■ SELECTED EXCERPT:

╔══

Achieve Homework Question 10

[105561735]

Could anyone help me solve the last part of this problem The reaction N2O4↽−−⇀2NO2
is allowed to reach equilibrium in a chloroform solution at 25 ∘C. The equilibrium concentrations are 0.375 mol/L N2O4 and 2.05 mol/L NO2. Calculate the equilibrium concentrations of N2O4 and NO2 after the extra 1.00 mol NO2 is added to 1.00L of solution.

kc = 11.206

[gary_vernes]

For this part, you will need to make an ICE table with the new concentrations of reactants and products. So in your table, the initial concentration for N2O4 would remain the same, but the initial concentration of NO2 would be 3.05 mol. From here, you would solve for x as you normally do.

[Amara Martinez 3B]

Hello, I’m not entirely sure which week this achieve assignment is from, but the way I would approach teh problem is to set up an ICE table. Because you are given the equilibrium concentrations of N2O4 and NO2 and it is known that 1mol/L= 1M is added to NO2, you can set up an ice table with the concs of 0.375M on the left(Reac) and 3.05M on the right(Prod) in the initial row. Because there was product added, by rules of Le Chateliers, i would have the +x on the reactants side and -2x on the products side. This will then give you your final equib concs including x, which you can plug into the eqn you would use to find K which is [NO2]^2/[N2O4] = Kc = 11.206. Then, solve for x and plug the x back into the final concs and you should have your answers. Hope this helped!

[705903057]

Could anyone help me solve the last part of this problem The reaction N2O4↽−−⇀2NO2
is allowed to reach equilibrium in a chloroform solution at 25 ∘C. The equilibrium concentrations are 0.375 mol/L N2O4 and 2.05 mol/L NO2. Calculate the equilibrium concentrations of N2O4 and NO2 after the extra 1.00 mol NO2 is added to 1.00L of solution.

kc = 11.206

Your Kc ([NO2]^2/[N2O4]=((2.05)^2/0.375)) is 11.206. You’ll use an ice chart:

N2O4 <=> 2NO2
I(M) 0.375 2.05
C(M) +x -2x
E(M) 0.375+x 2.05 -2x
(Hopefully the format is decent)

Kc = [NO2]2 / [N2O4] = ( 2.05-2x)2 / (0.375+x) = 11.206
And then just solve for x.
To find the equilibrium concentrations,

[N2O4] = 0.375 + x = ?? mol/L

[NO2] = 2.05 - 2(x) = ?? mol/L

Hope this helps!

╚══

■ WORK INSTRUCTIONS:
**1.** Please rewrite the paragraph in the forum thread that begins "Hello, I'm not entirely sure" as a short list of steps, keeping its main facts.
**2.** In the forum thread, what initial NO2 concentration does the reply from gary_vernes say to use in the ICE table?

■ COLLECTED DATA:
╔══

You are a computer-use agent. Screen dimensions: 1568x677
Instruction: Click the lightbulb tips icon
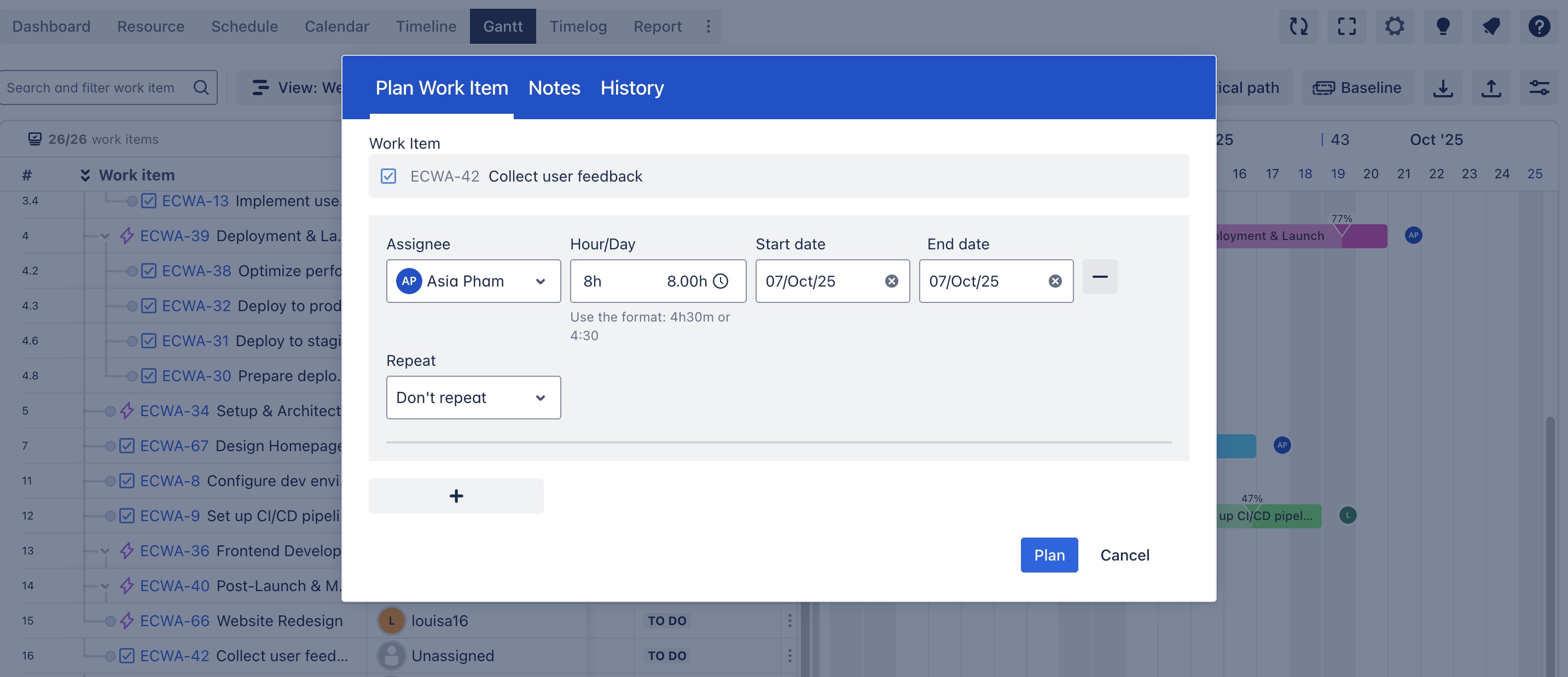pos(1443,26)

╚══

■ FULL ANSWERS:
**1.**
- Set up an ICE table.
- Because 1 mol/L (1 M) of NO2 is added, put 0.375 M N2O4 (reactant) and 3.05 M NO2 (product) in the initial row.
- Since product was added, Le Chatelier's principle gives +x on the reactant side and -2x on the product side.
- Put the resulting equilibrium concentrations, written with x, into [NO2]^2/[N2O4] = Kc = 11.206.
- Solve for x and substitute it back into the equilibrium concentrations to get the answers.

**2.** 3.05 mol